In [9]:
# Para que funciones, todos nuestros scripts debemos exportar las siguientes variables de entorno
%env AWS_ACCESS_KEY_ID=minio   
%env AWS_SECRET_ACCESS_KEY=minio123 
%env MLFLOW_S3_ENDPOINT_URL=http://localhost:9000
%env AWS_ENDPOINT_URL_S3=http://localhost:9000

env: AWS_ACCESS_KEY_ID=minio
env: AWS_SECRET_ACCESS_KEY=minio123
env: MLFLOW_S3_ENDPOINT_URL=http://localhost:9000
env: AWS_ENDPOINT_URL_S3=http://localhost:9000


In [10]:
!echo $AWS_ACCESS_KEY_ID
!echo $AWS_SECRET_ACCESS_KEY
!echo $MLFLOW_S3_ENDPOINT_URL

$AWS_ACCESS_KEY_ID
$AWS_SECRET_ACCESS_KEY
$MLFLOW_S3_ENDPOINT_URL


In [11]:
import awswrangler as wr

# Cargamos los datos para realizar nuestro estudio.
X_train =  wr.s3.read_csv("s3://data/final/train/X_train_scaled.csv")
y_train =  wr.s3.read_csv("s3://data/final/train/y_train.csv")

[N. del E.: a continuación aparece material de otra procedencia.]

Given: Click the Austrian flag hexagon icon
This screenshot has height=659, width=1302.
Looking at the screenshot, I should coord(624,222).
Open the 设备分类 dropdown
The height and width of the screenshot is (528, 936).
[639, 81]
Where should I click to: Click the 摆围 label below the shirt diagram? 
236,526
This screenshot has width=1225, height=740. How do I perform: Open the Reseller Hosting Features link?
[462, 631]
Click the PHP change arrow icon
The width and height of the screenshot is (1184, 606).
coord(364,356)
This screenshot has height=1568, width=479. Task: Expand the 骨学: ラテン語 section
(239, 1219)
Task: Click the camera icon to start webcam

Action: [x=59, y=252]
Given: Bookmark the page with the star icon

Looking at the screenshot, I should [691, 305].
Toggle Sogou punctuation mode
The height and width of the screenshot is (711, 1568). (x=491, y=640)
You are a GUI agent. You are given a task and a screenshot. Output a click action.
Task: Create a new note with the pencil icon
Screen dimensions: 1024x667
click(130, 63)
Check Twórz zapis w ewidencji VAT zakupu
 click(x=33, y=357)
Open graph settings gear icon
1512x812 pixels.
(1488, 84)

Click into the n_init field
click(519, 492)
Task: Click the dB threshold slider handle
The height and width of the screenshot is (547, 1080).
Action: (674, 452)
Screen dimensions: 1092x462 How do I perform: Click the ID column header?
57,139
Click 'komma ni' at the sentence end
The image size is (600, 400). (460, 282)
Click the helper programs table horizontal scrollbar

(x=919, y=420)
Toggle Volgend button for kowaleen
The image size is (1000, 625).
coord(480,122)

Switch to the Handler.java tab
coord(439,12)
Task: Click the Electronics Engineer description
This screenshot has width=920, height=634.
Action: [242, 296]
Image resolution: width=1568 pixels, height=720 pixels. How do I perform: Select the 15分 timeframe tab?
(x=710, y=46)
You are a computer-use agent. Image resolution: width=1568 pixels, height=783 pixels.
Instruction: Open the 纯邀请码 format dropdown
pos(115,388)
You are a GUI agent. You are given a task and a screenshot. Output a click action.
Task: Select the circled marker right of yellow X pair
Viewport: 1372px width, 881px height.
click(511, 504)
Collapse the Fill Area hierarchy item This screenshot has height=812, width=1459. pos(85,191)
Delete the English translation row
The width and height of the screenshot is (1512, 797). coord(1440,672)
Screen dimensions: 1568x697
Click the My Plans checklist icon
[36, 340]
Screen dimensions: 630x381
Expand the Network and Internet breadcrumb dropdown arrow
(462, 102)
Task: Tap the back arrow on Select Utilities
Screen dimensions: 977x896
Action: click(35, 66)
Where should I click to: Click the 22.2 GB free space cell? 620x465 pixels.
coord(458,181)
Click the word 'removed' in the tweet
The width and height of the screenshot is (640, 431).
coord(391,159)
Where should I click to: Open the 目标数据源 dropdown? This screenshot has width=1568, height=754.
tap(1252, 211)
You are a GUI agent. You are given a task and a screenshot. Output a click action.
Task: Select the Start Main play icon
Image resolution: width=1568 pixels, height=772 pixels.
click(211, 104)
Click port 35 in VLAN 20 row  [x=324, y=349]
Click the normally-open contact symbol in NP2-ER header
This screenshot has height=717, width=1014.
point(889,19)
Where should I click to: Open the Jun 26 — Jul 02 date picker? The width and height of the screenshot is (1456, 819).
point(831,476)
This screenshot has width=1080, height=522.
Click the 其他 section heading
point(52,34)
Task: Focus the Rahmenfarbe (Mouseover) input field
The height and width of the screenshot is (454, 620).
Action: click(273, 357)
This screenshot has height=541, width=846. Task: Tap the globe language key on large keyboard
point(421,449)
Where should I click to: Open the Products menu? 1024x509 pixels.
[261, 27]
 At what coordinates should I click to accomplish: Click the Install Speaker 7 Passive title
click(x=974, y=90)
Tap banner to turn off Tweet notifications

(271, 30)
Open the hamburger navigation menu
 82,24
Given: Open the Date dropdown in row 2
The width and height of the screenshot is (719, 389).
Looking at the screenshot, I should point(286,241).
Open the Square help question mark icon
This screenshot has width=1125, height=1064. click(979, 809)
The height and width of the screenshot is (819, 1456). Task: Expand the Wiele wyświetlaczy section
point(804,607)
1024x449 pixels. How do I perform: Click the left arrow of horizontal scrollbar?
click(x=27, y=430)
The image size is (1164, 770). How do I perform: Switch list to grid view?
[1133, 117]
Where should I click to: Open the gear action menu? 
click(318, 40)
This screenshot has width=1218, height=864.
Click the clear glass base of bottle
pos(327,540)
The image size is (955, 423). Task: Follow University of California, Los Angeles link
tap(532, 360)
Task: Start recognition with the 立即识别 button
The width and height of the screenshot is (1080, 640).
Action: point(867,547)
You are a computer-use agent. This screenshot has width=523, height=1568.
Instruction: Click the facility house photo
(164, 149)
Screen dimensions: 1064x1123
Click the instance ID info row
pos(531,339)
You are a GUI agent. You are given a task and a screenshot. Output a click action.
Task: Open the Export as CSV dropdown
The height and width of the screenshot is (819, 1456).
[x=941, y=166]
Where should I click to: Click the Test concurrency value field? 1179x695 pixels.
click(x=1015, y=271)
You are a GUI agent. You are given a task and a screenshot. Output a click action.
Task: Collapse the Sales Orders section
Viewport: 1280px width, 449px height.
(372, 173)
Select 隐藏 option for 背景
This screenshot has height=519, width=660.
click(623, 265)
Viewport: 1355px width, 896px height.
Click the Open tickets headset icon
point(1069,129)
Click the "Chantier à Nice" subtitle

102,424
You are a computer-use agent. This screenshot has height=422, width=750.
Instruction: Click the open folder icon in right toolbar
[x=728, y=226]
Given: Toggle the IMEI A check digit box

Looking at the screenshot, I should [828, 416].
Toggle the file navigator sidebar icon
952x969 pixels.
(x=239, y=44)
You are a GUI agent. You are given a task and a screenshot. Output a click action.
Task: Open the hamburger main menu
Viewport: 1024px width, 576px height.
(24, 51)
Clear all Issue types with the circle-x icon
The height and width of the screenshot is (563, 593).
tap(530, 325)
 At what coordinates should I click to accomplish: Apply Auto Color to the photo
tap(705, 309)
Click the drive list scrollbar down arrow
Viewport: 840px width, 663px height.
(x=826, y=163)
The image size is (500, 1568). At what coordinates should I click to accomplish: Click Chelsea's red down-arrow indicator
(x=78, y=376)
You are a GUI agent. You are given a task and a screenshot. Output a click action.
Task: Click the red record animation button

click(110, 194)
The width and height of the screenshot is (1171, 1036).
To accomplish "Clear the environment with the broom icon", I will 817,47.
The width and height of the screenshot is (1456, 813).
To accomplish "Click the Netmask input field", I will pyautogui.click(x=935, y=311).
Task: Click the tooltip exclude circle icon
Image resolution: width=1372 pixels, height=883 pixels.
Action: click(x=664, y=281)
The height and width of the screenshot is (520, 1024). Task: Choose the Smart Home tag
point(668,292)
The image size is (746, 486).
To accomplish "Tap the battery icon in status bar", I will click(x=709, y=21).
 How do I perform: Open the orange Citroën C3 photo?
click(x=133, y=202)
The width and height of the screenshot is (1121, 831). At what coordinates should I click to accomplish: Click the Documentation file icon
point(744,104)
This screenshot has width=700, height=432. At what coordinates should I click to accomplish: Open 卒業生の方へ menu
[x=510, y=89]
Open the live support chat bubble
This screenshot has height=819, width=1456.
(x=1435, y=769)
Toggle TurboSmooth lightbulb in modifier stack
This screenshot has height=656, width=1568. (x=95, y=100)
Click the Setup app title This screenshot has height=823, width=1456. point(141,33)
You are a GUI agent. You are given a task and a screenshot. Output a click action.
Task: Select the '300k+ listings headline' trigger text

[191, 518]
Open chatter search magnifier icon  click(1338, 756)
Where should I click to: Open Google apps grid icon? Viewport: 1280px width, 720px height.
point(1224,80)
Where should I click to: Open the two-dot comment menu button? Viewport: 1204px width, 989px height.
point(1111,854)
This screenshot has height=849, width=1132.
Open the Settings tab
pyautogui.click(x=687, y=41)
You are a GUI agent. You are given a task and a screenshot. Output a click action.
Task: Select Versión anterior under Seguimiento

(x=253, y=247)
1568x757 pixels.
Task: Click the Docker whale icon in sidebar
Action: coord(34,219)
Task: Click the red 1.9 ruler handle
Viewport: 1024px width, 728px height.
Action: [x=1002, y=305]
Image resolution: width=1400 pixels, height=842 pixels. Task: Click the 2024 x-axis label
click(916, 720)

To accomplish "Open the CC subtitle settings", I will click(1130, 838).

X_val =  wr.s3.read_csv("s3://data/final/val/X_val_scaled.csv")
y_val =  wr.s3.read_csv("s3://data/final/val/y_val.csv")

X_test =  wr.s3.read_csv("s3://data/final/test/X_test_scaled.csv")
y_test =  wr.s3.read_csv("s3://data/final/test/y_test.csv")

In [12]:
import pandas as pd
import optuna
import mlflow
import mlflow.sklearn
from sklearn.ensemble import RandomForestClassifier
from xgboost import XGBClassifier
from sklearn.svm import SVC
from sklearn.linear_model import LogisticRegression
from sklearn.neighbors import KNeighborsClassifier
from sklearn.model_selection import train_test_split
from sklearn.metrics import accuracy_score, f1_score, roc_auc_score, confusion_matrix, roc_curve, auc
from sklearn.preprocessing import LabelBinarizer
import matplotlib.pyplot as plt
import numpy as np
from sklearn.model_selection import KFold


# Set the MLflow tracking URI
mlflow.set_tracking_uri('http://localhost:5000') 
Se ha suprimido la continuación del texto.